Dejadnos vivir con normalidad y dignidad: Notas de una académica, ciudadana, hija y madre amenazada
While travelling away from Myanmar, Dr MMT found that she and her family had contracted COVID-19. This photo was taken while they were trying to access medical treatment in Thailand.
Since 1 February 2021, the people of Myanmar have been living in a dark era after the military junta under Min Aung Hlaing illegally took over power from the democratically elected government. At the height of COVID-19 infections, my family, like the rest, was devastated by the news of the military occupation of the country.
I grew up in a society ridden with fear and tremendous socio-economic depression. People were stripped of their basic rights such as education, health, and development, as well as their fundamental freedoms. I fervently prayed that my children would not have to go through such life. But, just recently, my darkest fear turned into a grim reality.
Aspiring and working for a better society
I worked as a lecturer at the University of Education in order to build the capacity of the younger generation to conduct scientific work for the improvement of my country. As a Myanmar citizen and an educator striving for meaningful change, I always believed that it is the main responsibility of a teacher to contribute to shaping critical and informed minds leading to the development of strong and lasting democratic societies.
The junta, however, had a more vicious, sinister plan for my beloved Myanmar. The deliberate betrayal of the peoples’ trust not only disrupted, but also shattered lives and aspirations. But we did not surrender easily. The people turned up and fought against the return of a selfish, authoritarian rule of a few. Scholars like me from various academic fields utterly rejected the military coup, and non-violently protested in the name of democracy and our dignity.
In the name of democracy
I was inspired by the peoples’ movement, so I participated in pro-democracy protests, and eventually joined the Civil Disobedience Movement (CDM). Unfortunately, I was pressured by senior officers to disassociate from CDM. Otherwise, I would be removed from the civil service, stripped of my benefits, and even arrested under Section 505 (a) of the Penal Code. I was even asked to work under this illegitimate military rule, with the promise that I would be promoted to higher positions and would get to enjoy good things in life. I immediately rejected the offer, as I would not want to be part of a regime that is determined to destroy our democratic values and institutions.
Instead of joining the backbone of the junta, I remained committed to the CDM, together with countless university teachers throughout Myanmar. I did not go to work and disobeyed my seniors’ orders. Instead, teachers like myself marched together to express our political opinions. This military junta has been threatening and arresting people whom, in the first place, they are mandated to protect at all times. Numerous human rights defenders and academic activists have been killed, tortured in prison, and separated from their families. Many like myself have escaped reprisals by fleeing to neighbouring countries.
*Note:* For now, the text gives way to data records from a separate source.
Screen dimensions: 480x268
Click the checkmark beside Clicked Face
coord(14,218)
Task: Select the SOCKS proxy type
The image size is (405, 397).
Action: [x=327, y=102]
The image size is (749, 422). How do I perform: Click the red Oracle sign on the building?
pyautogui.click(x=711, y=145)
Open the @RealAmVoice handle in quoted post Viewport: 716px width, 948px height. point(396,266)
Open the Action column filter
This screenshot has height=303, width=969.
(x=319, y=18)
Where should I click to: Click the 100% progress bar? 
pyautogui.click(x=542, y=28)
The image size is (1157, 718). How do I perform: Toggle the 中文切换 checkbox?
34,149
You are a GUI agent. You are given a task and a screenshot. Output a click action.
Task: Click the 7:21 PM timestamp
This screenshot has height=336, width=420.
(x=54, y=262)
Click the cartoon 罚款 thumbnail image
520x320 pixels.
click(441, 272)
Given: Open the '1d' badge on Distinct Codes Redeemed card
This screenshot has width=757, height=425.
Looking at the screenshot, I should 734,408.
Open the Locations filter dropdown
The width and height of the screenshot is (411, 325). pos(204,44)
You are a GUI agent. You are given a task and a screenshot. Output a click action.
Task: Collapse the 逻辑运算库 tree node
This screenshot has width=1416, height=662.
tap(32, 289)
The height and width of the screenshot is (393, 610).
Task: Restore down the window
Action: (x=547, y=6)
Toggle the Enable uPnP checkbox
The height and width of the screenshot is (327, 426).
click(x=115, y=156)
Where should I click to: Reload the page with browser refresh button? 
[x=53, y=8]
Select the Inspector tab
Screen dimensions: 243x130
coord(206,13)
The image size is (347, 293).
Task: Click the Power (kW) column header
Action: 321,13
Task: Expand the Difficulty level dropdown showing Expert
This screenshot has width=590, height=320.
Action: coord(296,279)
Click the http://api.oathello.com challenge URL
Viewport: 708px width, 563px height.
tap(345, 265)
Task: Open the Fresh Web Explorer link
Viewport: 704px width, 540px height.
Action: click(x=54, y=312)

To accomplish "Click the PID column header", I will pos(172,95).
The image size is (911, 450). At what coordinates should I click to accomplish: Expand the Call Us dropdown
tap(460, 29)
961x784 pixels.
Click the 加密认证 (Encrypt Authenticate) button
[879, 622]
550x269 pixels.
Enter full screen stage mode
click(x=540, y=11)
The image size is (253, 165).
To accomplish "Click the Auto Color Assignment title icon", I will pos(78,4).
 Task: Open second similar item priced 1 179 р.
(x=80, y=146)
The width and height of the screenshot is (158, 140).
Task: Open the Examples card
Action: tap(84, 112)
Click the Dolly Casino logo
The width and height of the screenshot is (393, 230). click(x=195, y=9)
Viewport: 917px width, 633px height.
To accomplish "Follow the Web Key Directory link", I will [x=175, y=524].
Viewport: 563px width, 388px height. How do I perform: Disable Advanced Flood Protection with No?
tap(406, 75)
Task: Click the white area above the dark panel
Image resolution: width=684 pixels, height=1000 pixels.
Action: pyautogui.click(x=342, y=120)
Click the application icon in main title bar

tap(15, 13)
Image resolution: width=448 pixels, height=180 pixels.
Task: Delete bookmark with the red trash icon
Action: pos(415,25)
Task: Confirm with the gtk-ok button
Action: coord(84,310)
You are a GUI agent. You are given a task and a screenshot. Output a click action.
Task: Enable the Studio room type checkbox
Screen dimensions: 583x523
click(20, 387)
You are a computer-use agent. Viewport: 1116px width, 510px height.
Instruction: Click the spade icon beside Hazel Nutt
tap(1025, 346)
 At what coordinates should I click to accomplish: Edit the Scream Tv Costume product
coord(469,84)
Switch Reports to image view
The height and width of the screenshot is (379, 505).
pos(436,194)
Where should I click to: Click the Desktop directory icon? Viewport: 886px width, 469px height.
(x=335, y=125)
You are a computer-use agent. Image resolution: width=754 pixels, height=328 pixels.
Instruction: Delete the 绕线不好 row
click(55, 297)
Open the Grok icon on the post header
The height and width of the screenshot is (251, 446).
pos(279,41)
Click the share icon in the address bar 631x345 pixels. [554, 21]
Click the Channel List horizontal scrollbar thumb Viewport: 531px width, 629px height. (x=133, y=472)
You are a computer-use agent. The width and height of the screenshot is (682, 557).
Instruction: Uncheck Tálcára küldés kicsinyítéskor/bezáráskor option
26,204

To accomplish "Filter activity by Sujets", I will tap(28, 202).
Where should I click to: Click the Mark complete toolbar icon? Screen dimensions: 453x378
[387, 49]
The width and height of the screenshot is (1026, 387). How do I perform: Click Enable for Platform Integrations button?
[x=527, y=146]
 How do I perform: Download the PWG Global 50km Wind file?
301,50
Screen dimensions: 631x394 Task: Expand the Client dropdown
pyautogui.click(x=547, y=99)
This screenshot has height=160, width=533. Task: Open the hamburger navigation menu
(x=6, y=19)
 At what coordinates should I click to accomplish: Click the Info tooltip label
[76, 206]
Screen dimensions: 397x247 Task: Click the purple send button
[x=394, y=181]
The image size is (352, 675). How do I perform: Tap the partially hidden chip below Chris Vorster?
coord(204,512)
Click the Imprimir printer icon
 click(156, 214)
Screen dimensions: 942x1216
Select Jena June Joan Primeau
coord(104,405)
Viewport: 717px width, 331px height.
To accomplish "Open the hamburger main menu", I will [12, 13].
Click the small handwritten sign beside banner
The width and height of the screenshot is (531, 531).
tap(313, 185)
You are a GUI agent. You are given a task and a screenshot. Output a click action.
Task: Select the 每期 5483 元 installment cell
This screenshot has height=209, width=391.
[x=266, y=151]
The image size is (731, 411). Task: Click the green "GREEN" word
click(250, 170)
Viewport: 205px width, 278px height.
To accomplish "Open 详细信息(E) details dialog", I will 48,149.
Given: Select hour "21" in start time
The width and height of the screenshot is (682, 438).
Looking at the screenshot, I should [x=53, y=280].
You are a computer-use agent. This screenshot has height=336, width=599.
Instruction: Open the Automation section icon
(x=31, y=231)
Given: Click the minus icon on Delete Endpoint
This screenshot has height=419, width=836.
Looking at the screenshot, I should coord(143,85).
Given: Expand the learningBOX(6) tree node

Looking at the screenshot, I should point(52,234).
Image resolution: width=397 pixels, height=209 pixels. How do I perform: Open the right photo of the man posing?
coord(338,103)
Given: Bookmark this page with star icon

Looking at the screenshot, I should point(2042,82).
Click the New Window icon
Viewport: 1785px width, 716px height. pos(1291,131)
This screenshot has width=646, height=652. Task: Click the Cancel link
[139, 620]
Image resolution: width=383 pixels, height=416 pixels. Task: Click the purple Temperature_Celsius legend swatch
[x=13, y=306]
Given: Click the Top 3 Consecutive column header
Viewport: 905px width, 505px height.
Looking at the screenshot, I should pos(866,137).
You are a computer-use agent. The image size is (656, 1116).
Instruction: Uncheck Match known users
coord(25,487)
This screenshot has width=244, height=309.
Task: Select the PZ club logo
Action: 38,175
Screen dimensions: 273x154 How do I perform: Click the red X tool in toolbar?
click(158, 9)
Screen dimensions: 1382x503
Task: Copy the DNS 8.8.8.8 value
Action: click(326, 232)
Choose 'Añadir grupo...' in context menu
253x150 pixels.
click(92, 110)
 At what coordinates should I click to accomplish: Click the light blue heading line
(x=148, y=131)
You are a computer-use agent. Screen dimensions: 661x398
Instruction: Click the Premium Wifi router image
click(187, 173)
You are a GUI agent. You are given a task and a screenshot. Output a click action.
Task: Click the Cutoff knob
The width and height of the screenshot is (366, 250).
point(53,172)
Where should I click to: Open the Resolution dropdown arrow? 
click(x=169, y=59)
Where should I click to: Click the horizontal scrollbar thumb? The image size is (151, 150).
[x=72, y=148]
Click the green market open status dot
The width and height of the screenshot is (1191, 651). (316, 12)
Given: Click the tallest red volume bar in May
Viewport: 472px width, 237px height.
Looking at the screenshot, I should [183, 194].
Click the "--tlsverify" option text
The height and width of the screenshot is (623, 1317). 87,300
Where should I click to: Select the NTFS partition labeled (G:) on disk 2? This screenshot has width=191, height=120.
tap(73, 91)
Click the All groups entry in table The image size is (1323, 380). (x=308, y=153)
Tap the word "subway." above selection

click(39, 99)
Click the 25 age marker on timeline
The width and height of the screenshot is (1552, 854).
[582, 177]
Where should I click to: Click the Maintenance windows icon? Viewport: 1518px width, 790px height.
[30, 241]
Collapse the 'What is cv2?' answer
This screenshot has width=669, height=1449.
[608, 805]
The journey away from home
The military junta and police have tried to come and arrest me and my husband four times. Together with my husband and 19-month-old child, we made the painful decision to escape to Thailand. We had to stay for one week in the border area and tried three times to enter the country. My baby had to take some sleeping pills, so that we could travel more silently and discreetly. No words can fully describe the fear, depression, and stress we went through.
Upon arrival in Thailand, we had to run and hide without knowing where to go next. Frequent relocations made us mentally and physically distressed. Along the way, we learned that we got infected with COVID-19. Our dilemma did not end there. Every evening, I would force myself awake to check whether cops or soldiers would come to arrest us. We feared for our lives, particularly of my innocent infant child.
I am still uncertain whether my life, and that of many others, will still go back to normal. I just want to live simply and be of service to my people – who are suffering in various forms and degrees. No one wants to be a scholar at risk; no one wants a life of fear and uncertainty.
I urge you to be the voice of my people. Please help us in condemning the military junta led by Min Aung Hlaing. I humbly ask neighbouring governments to provide safe refuge and humanitarian assistance to the people, particularly human rights defenders and academic activists like myself, who have fled or are trying to leave the country. Please open your borders for them, and do not repatriate us back to Myanmar.
The author wishes to remain anonymous for safety and security reasons. Before leaving the country, she served as an academic at a university in Yangon, Myanmar.